8. En l'espèce, l'arrêté contesté vise les dispositions applicables notamment les lois des 13 juillet 1983 et du 9 janvier 1986 et mentionne les différentes étapes de la procédure, tels que les décisions successives plaçant Mme A... en congé de longue maladie ou de longue durée, l'avis d'expertise du médecin agréé et l'avis émis par la commission de réforme le 30 octobre 2019. Elle précise les motifs en raison desquels le directeur du centre hospitalier d'Arles a décidé, contrairement à l'avis de la commission de réforme précité, de ne pas reconnaître l'imputabilité au service de la maladie de Mme A..., en indiquant qu'aucune des neuf décisions de placement de congé de maladie n'a été contestée dans les délais requis et que la matérialité de l'imputabilité au service de la pathologie de l'intéressée n'était pas établie. Par suite, le moyen tiré de l'insuffisante motivation de cette décision doit être écarté comme manquant en fait.


9. Si l'administration a opposé à Mme A... la tardiveté de sa demande de reconnaissance de l'imputabilité au service de sa pathologie, elle l'a néanmoins examiné au fond et estimé, sans entacher, ainsi qu'il est dit au point 4, sa décision d'une erreur d'appréciation, qu'aucun lien direct entre l'affection dont elle souffre et le service n'était caractérisé. Par suite, les moyens tirés de ce que la tardiveté de la demande de reconnaissance de l'imputabilité des arrêts de travail au service aurait été opposée à tort à Mme A... et, au surplus, en méconnaissance de l'autorité de la chose jugée attachée au jugement du tribunal administratif de Marseille du 15 octobre 2018 doivent, en tout état de cause, être écartés.

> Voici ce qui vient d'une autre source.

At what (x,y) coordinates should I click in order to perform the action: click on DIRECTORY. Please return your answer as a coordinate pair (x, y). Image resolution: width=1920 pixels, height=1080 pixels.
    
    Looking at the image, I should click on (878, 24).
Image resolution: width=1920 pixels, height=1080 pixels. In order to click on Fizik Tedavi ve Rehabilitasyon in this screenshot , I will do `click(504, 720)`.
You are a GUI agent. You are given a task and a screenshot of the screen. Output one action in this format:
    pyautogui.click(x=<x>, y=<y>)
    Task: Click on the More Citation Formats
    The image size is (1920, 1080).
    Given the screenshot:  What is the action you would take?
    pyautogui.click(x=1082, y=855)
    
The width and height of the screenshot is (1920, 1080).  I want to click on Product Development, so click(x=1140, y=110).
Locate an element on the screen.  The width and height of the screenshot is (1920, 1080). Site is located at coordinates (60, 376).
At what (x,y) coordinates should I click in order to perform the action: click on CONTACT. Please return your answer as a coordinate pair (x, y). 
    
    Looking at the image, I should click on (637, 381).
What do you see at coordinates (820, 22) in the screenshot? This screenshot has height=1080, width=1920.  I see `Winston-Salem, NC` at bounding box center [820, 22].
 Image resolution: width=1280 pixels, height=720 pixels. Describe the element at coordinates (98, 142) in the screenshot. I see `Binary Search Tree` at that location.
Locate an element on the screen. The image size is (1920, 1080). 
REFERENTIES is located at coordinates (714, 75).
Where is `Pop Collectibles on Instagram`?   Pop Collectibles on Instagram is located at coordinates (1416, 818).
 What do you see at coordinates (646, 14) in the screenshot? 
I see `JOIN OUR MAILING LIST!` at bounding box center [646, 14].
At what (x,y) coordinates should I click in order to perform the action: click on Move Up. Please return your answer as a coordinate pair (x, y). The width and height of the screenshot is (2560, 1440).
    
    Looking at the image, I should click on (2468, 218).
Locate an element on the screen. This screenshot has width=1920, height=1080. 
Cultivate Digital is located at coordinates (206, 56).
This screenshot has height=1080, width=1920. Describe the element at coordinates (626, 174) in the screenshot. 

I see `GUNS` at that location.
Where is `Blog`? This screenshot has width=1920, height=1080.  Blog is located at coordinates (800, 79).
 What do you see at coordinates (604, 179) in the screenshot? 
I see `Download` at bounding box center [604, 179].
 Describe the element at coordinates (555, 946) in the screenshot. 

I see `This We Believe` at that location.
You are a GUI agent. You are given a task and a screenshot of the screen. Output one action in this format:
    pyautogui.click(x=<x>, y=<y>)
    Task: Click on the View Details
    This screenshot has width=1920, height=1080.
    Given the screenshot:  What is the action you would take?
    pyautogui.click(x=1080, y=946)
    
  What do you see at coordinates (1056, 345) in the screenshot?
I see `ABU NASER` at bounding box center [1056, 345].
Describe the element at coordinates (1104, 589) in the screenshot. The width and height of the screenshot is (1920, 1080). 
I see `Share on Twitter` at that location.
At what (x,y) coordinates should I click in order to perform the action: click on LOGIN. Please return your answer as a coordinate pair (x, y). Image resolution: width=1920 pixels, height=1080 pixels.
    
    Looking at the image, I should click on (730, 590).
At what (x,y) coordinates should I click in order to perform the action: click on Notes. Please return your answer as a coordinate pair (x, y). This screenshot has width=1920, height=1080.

10. Il résulte de tout ce qui précède que les conclusions présentées par Mme A... tendant à l'annulation de la décision du 16 décembre 2019 du directeur du centre hospitalier d'Arles refusant d'admettre l'imputabilité au service de sa pathologie doivent être rejetées, ainsi que par voie de conséquence celles présentées à fin d'injonction.


Sur les frais liés au litige :

11. Il n'y a pas lieu, dans les circonstances de l'espèce, de mettre à la charge de Mme A... la somme que le centre hospitalier d'Arles demande au titre des frais exposés et non compris dans les dépens. Les dispositions de l'article L. 761-1 du code de justice administrative font par ailleurs obstacle à ce que les sommes demandées à ce titre par Mme A... soient mises à la charge du centre hospitalier d'Arles, qui n'est pas la partie perdante.


D E C I D E :
Article 1er : Le jugement n° 2001638 du 4 octobre 2021 du tribunal administratif de Marseille est annulé.
Article 2 : La demande présentée devant le tribunal administratif de Marseille par Mme A... est rejetée.
Article 3 : Les conclusions présentées par le centre hospitalier d'Arles sur le fondement de l'article L. 761-1 du code de justice administrative sont rejetées.
Article 4 : Le présent arrêt sera notifié au centre hospitalier d'Arles et à Mme B... A....
Délibéré après l'audience du 17 mai 2023, où siégeaient :

- Mme Helmlinger, présidente,
- M. Mahmouti, premier conseiller,
- M. Danveau, premier conseiller.

Rendu public par mise à disposition au greffe, le 2 juin 2023.